Collected data:

□ □ □

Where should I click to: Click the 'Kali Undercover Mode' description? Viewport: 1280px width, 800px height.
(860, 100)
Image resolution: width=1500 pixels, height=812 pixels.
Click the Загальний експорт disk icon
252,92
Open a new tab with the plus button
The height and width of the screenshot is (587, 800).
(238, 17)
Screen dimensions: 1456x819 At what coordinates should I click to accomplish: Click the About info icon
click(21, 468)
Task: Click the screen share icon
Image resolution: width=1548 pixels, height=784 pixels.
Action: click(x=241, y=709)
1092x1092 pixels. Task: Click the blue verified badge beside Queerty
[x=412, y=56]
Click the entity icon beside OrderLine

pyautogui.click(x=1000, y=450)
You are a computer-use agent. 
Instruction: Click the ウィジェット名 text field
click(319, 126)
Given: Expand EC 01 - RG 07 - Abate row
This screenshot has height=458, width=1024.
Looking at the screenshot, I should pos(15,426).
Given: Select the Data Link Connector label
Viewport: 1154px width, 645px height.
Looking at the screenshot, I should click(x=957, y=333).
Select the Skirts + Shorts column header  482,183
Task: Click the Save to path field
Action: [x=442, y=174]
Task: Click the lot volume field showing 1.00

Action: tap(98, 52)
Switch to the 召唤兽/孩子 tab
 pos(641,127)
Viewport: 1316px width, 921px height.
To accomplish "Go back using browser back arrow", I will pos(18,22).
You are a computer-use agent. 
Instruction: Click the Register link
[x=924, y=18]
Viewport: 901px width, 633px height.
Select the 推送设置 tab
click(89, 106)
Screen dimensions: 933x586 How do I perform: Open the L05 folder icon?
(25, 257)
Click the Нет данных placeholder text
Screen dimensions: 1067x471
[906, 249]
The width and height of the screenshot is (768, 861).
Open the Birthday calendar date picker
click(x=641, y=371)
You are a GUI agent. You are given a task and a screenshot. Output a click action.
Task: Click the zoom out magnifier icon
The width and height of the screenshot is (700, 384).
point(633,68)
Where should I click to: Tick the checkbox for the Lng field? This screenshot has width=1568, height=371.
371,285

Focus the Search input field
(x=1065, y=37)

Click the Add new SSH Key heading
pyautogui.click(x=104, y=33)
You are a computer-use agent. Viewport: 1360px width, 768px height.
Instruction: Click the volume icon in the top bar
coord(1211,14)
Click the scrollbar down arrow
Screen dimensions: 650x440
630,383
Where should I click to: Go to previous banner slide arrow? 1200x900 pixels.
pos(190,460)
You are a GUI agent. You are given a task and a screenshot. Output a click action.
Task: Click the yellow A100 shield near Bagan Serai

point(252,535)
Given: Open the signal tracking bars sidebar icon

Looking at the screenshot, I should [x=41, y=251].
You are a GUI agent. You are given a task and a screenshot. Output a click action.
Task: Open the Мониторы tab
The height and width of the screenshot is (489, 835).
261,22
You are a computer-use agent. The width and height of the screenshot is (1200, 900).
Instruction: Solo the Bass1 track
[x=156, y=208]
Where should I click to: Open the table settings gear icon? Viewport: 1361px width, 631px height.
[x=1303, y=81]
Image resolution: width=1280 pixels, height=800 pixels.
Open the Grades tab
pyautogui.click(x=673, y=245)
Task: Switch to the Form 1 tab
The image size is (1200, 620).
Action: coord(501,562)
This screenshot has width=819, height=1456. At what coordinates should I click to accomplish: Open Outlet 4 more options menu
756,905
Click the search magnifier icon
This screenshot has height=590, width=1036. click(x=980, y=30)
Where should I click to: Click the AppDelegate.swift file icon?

□ □ □

Retype each record exactly, leaving nothing out.

Where should I click to: Click the 'Kali Undercover Mode' description? Viewport: 1280px width, 800px height.
(860, 100)
Image resolution: width=1500 pixels, height=812 pixels.
Click the Загальний експорт disk icon
252,92
Open a new tab with the plus button
The height and width of the screenshot is (587, 800).
(238, 17)
Screen dimensions: 1456x819 At what coordinates should I click to accomplish: Click the About info icon
click(21, 468)
Task: Click the screen share icon
Image resolution: width=1548 pixels, height=784 pixels.
Action: click(x=241, y=709)
1092x1092 pixels. Task: Click the blue verified badge beside Queerty
[x=412, y=56]
Click the entity icon beside OrderLine

pyautogui.click(x=1000, y=450)
You are a computer-use agent. 
Instruction: Click the ウィジェット名 text field
click(319, 126)
Given: Expand EC 01 - RG 07 - Abate row
This screenshot has height=458, width=1024.
Looking at the screenshot, I should pos(15,426).
Given: Select the Data Link Connector label
Viewport: 1154px width, 645px height.
Looking at the screenshot, I should click(x=957, y=333).
Select the Skirts + Shorts column header  482,183
Task: Click the Save to path field
Action: [x=442, y=174]
Task: Click the lot volume field showing 1.00

Action: tap(98, 52)
Switch to the 召唤兽/孩子 tab
 pos(641,127)
Viewport: 1316px width, 921px height.
To accomplish "Go back using browser back arrow", I will pos(18,22).
You are a computer-use agent. 
Instruction: Click the Register link
[x=924, y=18]
Viewport: 901px width, 633px height.
Select the 推送设置 tab
click(89, 106)
Screen dimensions: 933x586 How do I perform: Open the L05 folder icon?
(25, 257)
Click the Нет данных placeholder text
Screen dimensions: 1067x471
[906, 249]
The width and height of the screenshot is (768, 861).
Open the Birthday calendar date picker
click(x=641, y=371)
You are a GUI agent. You are given a task and a screenshot. Output a click action.
Task: Click the zoom out magnifier icon
The width and height of the screenshot is (700, 384).
point(633,68)
Where should I click to: Tick the checkbox for the Lng field? This screenshot has width=1568, height=371.
371,285

Focus the Search input field
(x=1065, y=37)

Click the Add new SSH Key heading
pyautogui.click(x=104, y=33)
You are a computer-use agent. Viewport: 1360px width, 768px height.
Instruction: Click the volume icon in the top bar
coord(1211,14)
Click the scrollbar down arrow
Screen dimensions: 650x440
630,383
Where should I click to: Go to previous banner slide arrow? 1200x900 pixels.
pos(190,460)
You are a GUI agent. You are given a task and a screenshot. Output a click action.
Task: Click the yellow A100 shield near Bagan Serai

point(252,535)
Given: Open the signal tracking bars sidebar icon

Looking at the screenshot, I should [x=41, y=251].
You are a GUI agent. You are given a task and a screenshot. Output a click action.
Task: Open the Мониторы tab
The height and width of the screenshot is (489, 835).
261,22
You are a computer-use agent. The width and height of the screenshot is (1200, 900).
Instruction: Solo the Bass1 track
[x=156, y=208]
Where should I click to: Open the table settings gear icon? Viewport: 1361px width, 631px height.
[x=1303, y=81]
Image resolution: width=1280 pixels, height=800 pixels.
Open the Grades tab
pyautogui.click(x=673, y=245)
Task: Switch to the Form 1 tab
The image size is (1200, 620).
Action: coord(501,562)
This screenshot has width=819, height=1456. At what coordinates should I click to accomplish: Open Outlet 4 more options menu
756,905
Click the search magnifier icon
This screenshot has height=590, width=1036. click(x=980, y=30)
Where should I click to: Click the AppDelegate.swift file icon?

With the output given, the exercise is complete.